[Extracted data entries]
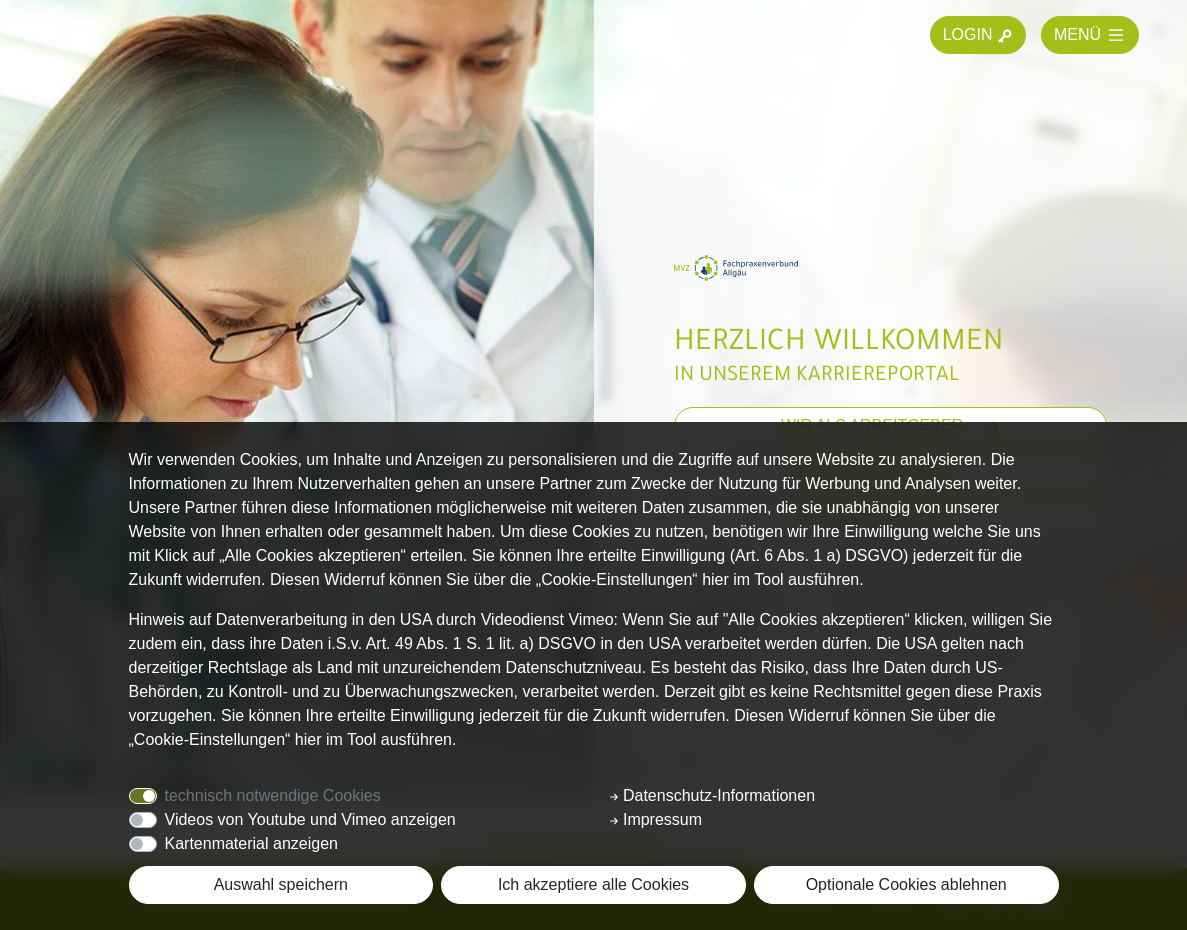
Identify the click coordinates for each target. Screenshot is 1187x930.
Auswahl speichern (281, 884)
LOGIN (978, 35)
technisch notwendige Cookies (273, 795)
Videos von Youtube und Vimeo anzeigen (310, 819)
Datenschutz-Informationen (712, 795)
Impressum (656, 819)
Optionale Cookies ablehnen (906, 884)
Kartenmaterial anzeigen (251, 843)
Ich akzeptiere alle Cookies (593, 884)
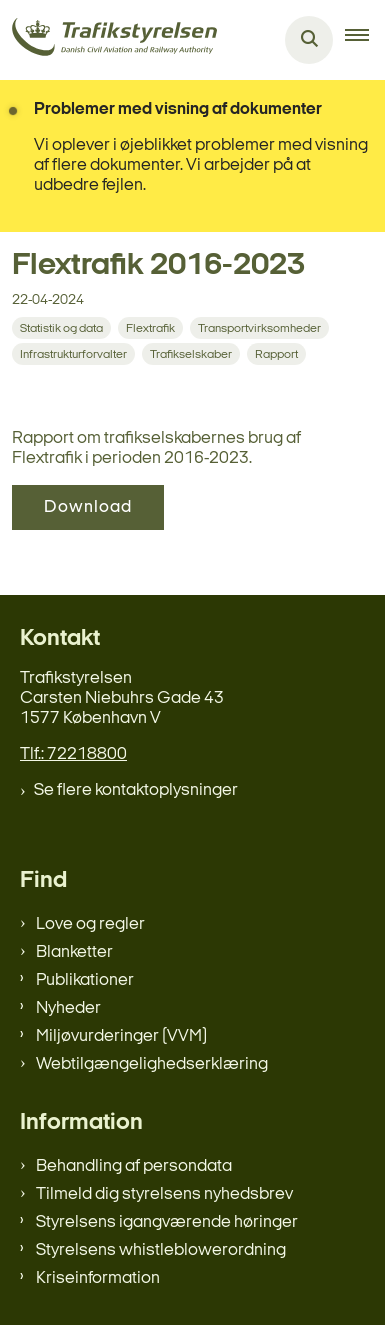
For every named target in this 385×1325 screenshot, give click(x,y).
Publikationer (85, 980)
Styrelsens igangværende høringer (167, 1222)
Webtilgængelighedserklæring (152, 1064)
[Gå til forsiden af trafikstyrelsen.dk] (108, 40)
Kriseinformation (98, 1278)
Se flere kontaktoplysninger (136, 790)
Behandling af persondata (134, 1166)
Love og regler (90, 924)
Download (88, 507)
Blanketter (74, 952)
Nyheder (68, 1008)
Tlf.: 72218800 (73, 754)
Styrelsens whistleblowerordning (161, 1250)
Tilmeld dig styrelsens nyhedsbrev (164, 1194)
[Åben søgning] (309, 40)
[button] (365, 40)
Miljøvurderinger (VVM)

_WHAT THE EXERCISE ASKS_
Copy out the entries from the line with "Ich akzeptiere alle Cookies (593, 884)" to the line with "Tlf.: 72218800 (73, 754)", keeping both of those lines and leaving out the pictures.

_COMPLETE RESPONSE_
Ich akzeptiere alle Cookies (593, 884)
For every named target in this 385×1325 screenshot, give click(x,y).
Publikationer (85, 980)
Styrelsens igangværende høringer (167, 1222)
Webtilgængelighedserklæring (152, 1064)
[Gå til forsiden af trafikstyrelsen.dk] (108, 40)
Kriseinformation (98, 1278)
Se flere kontaktoplysninger (136, 790)
Behandling af persondata (134, 1166)
Love og regler (90, 924)
Download (88, 507)
Blanketter (74, 952)
Nyheder (68, 1008)
Tlf.: 72218800 (73, 754)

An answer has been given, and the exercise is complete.